Artificial intelligence is helping in the fight against cancer
That will enable doctors to tackle the disease earlier and tailor drug treatment to each individual.
The technology has the potential to forecast whether a tumour will become aggressive, how likely it is to respond to treatment and what drug combinations might work.
The new technique, which has been shown to work in tests on historic tissue samples, could be in use in cancer clinics within a few years.
The work is being carried out by a team led by the Institute of Cancer Research in London.
The institute’s Dr Andrea Sottoriva said: “It’s an exciting breakthrough and extremely important because ultimately making predictions means we cannot just prevent the disease but in those with advanced cancer we can control it.
“Patients fear cancer but in the future it will be like people living with diabetes or HIV, many of whom live normal lives. We want to make the next generation not so afraid of cancer.”
The AI tool is called Revolver, which stands for repeated evolution of cancer. It studies the genetic make-up of vast numbers of tumour samples to spot patterns which are used to forecast the future.
The ever-changing nature of tumours is one of the biggest challenges in treating cancer.
The disease often evolves into a drug-resistant form.
The new system, developed by scientists at the ICR and the University of Edinburgh working with the University of Birmingham, Stanford University in California and Queen Mary University, London, is able to identify common patterns and sequences buried deep within a confusing mass of DNA data.

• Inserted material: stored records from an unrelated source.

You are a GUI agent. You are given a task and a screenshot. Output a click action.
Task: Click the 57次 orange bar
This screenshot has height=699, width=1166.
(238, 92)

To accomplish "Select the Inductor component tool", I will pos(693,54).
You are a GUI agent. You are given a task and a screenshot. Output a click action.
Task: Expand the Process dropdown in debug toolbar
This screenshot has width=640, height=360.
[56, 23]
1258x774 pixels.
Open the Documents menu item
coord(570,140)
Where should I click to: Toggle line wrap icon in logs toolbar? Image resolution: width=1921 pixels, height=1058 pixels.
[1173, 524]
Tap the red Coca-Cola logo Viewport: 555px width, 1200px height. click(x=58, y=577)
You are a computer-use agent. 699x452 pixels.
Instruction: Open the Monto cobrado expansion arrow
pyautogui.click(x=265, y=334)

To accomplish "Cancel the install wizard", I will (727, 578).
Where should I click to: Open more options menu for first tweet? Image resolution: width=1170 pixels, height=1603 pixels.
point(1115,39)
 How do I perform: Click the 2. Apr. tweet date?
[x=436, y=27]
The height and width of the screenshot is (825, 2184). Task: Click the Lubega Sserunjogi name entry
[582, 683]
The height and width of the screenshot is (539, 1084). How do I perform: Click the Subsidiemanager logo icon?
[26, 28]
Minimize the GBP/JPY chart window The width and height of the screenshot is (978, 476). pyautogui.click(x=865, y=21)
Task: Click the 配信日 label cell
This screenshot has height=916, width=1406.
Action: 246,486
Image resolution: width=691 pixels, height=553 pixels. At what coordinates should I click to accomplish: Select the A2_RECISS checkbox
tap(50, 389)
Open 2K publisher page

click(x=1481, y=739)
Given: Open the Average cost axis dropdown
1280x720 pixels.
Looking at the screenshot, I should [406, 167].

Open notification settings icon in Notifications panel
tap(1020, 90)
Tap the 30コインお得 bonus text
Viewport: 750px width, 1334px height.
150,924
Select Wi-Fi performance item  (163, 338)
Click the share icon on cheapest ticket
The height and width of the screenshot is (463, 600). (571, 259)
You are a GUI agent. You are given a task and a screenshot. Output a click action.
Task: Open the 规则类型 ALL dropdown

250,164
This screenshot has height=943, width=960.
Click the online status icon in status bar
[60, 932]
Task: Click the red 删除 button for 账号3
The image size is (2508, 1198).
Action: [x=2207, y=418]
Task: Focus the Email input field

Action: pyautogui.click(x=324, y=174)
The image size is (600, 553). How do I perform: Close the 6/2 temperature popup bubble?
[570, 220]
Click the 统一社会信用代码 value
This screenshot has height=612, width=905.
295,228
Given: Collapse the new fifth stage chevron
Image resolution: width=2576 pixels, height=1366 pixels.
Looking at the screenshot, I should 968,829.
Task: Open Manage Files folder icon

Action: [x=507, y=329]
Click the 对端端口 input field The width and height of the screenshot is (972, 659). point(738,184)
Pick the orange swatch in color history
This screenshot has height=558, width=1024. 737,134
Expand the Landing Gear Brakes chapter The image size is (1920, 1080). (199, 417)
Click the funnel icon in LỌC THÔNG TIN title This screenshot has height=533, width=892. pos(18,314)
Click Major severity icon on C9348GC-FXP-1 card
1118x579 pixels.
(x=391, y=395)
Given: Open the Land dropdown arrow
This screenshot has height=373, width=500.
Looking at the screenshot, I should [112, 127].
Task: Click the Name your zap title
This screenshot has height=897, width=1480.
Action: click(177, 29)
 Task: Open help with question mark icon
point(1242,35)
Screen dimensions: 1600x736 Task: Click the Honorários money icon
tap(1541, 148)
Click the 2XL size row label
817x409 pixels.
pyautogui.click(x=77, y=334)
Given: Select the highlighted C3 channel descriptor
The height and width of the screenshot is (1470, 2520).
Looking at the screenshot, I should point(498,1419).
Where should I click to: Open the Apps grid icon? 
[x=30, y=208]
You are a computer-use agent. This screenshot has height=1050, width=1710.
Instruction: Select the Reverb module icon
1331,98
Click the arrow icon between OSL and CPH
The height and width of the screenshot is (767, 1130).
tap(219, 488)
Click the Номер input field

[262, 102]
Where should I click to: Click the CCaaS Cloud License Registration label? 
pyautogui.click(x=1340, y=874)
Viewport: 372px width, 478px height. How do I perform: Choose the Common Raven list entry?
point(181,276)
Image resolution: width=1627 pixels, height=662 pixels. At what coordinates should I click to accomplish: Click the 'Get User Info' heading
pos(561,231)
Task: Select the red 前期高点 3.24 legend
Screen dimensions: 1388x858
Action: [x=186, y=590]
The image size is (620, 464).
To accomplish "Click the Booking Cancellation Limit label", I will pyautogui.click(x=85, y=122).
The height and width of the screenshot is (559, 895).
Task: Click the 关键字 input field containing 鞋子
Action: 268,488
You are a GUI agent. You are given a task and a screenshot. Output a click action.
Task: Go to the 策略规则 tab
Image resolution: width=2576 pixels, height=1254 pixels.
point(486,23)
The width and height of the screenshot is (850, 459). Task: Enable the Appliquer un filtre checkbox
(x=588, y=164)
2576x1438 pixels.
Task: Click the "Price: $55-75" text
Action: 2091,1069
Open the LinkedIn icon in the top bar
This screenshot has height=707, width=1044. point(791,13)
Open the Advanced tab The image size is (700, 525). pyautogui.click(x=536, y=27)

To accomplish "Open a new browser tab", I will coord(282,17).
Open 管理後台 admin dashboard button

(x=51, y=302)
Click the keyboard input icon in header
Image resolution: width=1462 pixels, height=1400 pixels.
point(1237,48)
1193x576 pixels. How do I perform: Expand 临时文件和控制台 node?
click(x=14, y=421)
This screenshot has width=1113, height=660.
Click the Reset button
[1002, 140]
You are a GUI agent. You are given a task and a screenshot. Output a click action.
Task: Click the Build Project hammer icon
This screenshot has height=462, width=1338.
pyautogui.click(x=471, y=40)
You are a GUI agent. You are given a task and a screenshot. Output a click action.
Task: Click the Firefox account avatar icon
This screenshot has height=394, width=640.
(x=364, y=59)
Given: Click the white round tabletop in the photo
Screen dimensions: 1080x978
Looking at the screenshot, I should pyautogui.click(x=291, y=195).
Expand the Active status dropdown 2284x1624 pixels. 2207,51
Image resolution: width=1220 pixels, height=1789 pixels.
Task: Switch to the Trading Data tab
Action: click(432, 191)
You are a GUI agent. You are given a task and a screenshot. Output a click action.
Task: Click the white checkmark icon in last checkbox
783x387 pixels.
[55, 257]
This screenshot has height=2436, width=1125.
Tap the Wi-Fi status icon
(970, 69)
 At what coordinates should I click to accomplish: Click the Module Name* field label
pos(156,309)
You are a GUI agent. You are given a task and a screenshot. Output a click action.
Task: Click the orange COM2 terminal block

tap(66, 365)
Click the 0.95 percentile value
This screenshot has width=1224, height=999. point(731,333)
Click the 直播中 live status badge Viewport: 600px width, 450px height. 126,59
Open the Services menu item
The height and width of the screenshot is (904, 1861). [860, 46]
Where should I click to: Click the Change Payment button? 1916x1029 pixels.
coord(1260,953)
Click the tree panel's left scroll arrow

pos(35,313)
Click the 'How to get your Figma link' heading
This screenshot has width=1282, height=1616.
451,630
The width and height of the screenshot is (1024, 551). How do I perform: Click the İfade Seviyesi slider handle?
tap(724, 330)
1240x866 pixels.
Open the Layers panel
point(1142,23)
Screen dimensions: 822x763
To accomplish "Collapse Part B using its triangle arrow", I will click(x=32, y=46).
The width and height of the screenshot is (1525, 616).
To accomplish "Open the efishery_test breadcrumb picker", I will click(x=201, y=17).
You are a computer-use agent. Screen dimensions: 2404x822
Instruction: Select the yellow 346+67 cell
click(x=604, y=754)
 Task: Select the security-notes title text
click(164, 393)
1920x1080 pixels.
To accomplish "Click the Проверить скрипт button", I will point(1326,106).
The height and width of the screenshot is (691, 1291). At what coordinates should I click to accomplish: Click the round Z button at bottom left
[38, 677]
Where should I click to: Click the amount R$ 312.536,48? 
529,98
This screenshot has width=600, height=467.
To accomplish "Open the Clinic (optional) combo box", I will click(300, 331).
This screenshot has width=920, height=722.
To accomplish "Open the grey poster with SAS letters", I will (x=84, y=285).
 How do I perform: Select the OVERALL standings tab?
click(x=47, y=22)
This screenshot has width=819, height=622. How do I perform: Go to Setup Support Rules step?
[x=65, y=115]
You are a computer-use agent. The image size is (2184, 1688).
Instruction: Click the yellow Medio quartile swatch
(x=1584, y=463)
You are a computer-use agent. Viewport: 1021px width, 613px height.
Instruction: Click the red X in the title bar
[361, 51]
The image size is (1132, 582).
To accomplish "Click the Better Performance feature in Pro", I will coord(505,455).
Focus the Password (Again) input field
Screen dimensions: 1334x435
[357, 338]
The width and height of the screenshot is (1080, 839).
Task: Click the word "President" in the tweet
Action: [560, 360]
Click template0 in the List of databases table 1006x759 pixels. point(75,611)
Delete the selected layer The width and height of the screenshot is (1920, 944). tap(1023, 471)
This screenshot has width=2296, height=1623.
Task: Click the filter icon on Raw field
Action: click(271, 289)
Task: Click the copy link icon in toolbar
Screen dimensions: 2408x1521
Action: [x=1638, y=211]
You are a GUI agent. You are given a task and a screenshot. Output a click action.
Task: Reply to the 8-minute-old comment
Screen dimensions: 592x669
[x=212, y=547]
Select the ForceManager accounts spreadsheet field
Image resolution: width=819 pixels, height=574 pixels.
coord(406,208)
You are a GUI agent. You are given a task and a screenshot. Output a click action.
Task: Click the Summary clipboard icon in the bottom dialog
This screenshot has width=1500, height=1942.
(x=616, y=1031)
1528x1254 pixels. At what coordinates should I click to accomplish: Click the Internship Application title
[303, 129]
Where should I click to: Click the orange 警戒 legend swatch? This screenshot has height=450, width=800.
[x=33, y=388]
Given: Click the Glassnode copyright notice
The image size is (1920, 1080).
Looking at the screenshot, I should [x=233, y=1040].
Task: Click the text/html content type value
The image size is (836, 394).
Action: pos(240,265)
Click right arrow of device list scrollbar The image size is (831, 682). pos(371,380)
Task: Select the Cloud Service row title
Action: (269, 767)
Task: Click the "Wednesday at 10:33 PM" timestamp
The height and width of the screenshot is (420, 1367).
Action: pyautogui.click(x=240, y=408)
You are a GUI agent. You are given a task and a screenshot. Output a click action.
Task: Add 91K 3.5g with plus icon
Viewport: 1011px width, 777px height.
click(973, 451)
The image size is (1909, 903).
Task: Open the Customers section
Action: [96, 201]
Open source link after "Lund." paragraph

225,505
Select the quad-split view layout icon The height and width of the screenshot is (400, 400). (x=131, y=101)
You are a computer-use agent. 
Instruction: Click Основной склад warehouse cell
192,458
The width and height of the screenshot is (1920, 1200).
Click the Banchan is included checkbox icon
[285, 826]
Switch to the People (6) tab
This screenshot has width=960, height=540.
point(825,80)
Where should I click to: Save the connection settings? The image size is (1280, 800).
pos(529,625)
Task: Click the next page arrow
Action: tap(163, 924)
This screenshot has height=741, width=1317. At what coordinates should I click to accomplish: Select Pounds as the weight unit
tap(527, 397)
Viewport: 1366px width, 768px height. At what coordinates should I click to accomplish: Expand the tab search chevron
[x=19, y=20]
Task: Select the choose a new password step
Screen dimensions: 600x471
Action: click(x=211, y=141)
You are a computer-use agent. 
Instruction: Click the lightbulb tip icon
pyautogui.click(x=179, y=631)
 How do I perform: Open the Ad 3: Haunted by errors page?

It has been tested on 768 samples from 178 lung, breast, kidney and bowel cancer patients.
Dr Sottoriva said: “With this tool we hope to remove one of cancer’s trump cards – the fact that it evolves unpredictably, without us knowing what is going to happen next. “By giving us a peek into the future, we could potentially use this AI tool to intervene at an earlier stage, predicting cancer’s next move.
The ever-changing nature of tumours is one of the biggest challenges in treating cancer
Cancer evolution is the biggest challenge we face in creating treatments that will work more effectively for patients
“I would liken our efforts to a game of chess. The best chance we have of beating cancer at its own game is to predict its next move and we are developing our play. “Instead of simply responding to cancer’s every move, we want to become more akin to a grandmaster – looking several steps ahead, seeing the patterns in play and devising our own strategy to thwart it.”
Unearthing repeating patterns of DNA mutations could be used to predict whether patients will develop resistance to drugs, the research published in the journal Nature Methods shows.
Professor Paul Workman, the institute’s chief executive, said: “Cancer evolution is the biggest challenge we face in creating treatments that will work more effectively for patients.
“If we are able to predict how a tumour will evolve, the treatment could be altered before adaptation and drug resistance ever occur, putting us one step ahead of the cancer.
“This new approach using AI could allow treatment to be personalised in a more detailed way and at an earlier stage than is currently possible, tailoring it to the characteristics of each individual tumour and to predictions of what that tumour will look like in the future.”
Study co-leader Professor Guido Sanguinetti, of Edinburgh University, said: “By solving a statistical machine learning problem we were able to shed light on cancer evolution. It is an example of how the power of AI to detect complex patterns in data can be harnessed to further our scientific understanding to improve human health.”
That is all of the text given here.